Wiki-Bot has had a number of timeouts for requests taking over 18 seconds to the API. (Struck: revi, see comments) Various others users reporting slowness.

Related Objects

Mentioned Here
T6471: Wiki-Bot

Event Timeline

SCVSlalom created this task.
RhinosF1 renamed this task from cp9 Database Issues to cp9 extremely latent for a number of users on Discord.Wed, Nov 11, 21:16
RhinosF1 updated the task description. (Show Details)

This error has been fairly common on cp9 of late for me the past few days...

Error 503 Backend fetch failed, forwarded for REDACTED, 127.0.0.1
(Varnish XID 188680355) via cp9.miraheze.org at Tue, 10 Nov 2020 00:22:54 GMT.

If I have anything else to add, I will. @Universal_Omega, over to you.

@SCVSlalom Just a general friendly tip, a best practice is to let Herald add subscribers automatically. There are some exceptions to this, when a certain system administrator's advice or review would be helpful, but just in general, let Herald take care of that.

@SCVSlalom Just a general friendly tip, a best practice is to let Herald add subscribers automatically. There are some exceptions to this, when a certain system administrator's advice or review would be helpful, but just in general, let Herald take care of that.

Ok.

Reception123 renamed this task from cp9 extremely latent for a number of users on Discord to cp9 extremely latent for a number of users.Sat, Nov 14, 14:17



Wiki-bot is not going through CP9.

Zppix edited subscribers, added: Reception123; removed: Zppix.

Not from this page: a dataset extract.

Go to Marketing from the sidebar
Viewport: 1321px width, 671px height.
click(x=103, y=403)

(Ugh i hate phab on mobile)

@revi I'll create a new task for Wiki-Bot. See T6471

The task has been closed as Wiki Bot isn't operated by Miraheze.

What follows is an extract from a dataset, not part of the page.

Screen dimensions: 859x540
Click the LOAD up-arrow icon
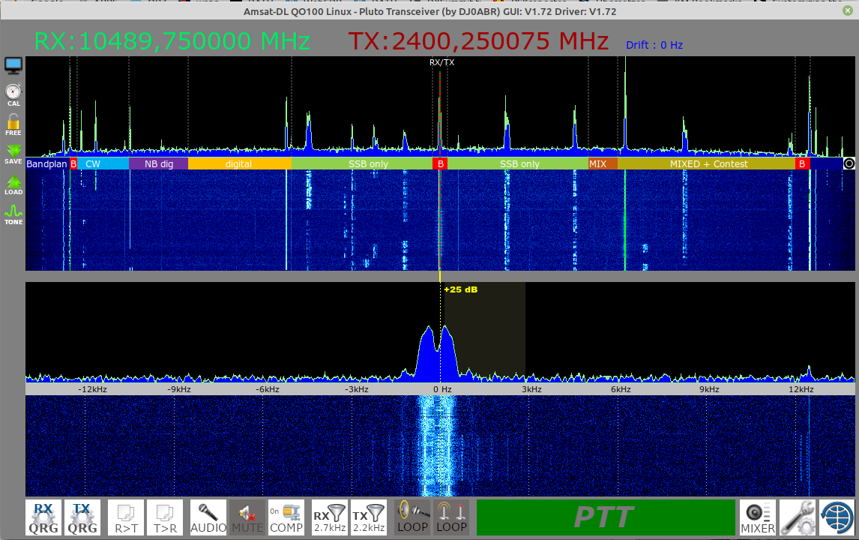pos(13,185)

The task has been closed as Wiki Bot isn't operated by Miraheze.

See T6471 as the dev is saying issue is on Miraheze's end, even though Wiki-Bot works off of mw6-7 and cp6-7.

Justification for another cp covering Amercias may be justified as looking at Grafana for 7 day rolling averages for requests/s;

cp3 - 30.9 (peak of 67)
cp6 - 23.7 (peak of 40)
cp7 - 25.7 (peak of 50)
cp9 - 68.9 (peak of 133)

In T6431#127592, @John wrote:

Justification for another cp covering Amercias may be justified as looking at Grafana for 7 day rolling averages for requests/s;

cp3 - 30.9 (peak of 67)
cp6 - 23.7 (peak of 40)
cp7 - 25.7 (peak of 50)
cp9 - 68.9 (peak of 133)

Thanks, @John. Do you know what the approximate cost per month, on average, for adding an additional cache proxy is, and do we have excess capacity on other cache proxies (i.e., in Europe) where we could take the least used cache proxy in Europe out of service and replace it with an additional cache proxy in North America?

Thanks,
Doug

Do you know what the approximate cost per month, on average, for adding an additional cache proxy is

It depends where it is, but another Americas proxy would probably cost around £5/mo.

and do we have excess capacity on other cache proxies (i.e., in Europe) where we could take the least used cache proxy in Europe out of service and replace it with an additional cache proxy in North America?

On paper, this would transfer the problem with Americas over to Europe.

@John Yeah, admittedly, I haven't looked at the traffic statistics on the European cache proxies, so perhaps I underestimated the amount of traffic we receive from Europe still. £5/mo is reasonable. We do likely need to hold another fundraiser early in the new year, to ensure out expenses do not outpace our revenues, but we do seem to have a reasonable enough cushion in our current account to justify the expense. As well, no doubt North American users will see improved performance in page load times which, in turn, can help to act as a catalyst for more donations.

Southparkfan added a subscriber: Southparkfan.

I find no abnormal metrics regarding cp9, nor do I have any other evidence saying cp9 is constrained by the available resources. Running mtr towards @Dmehus' IP shows some terrible latencies at multiple hops. Since @John has lots of expertise with networking, I'm interested if he could narrow this down to OVH network issues.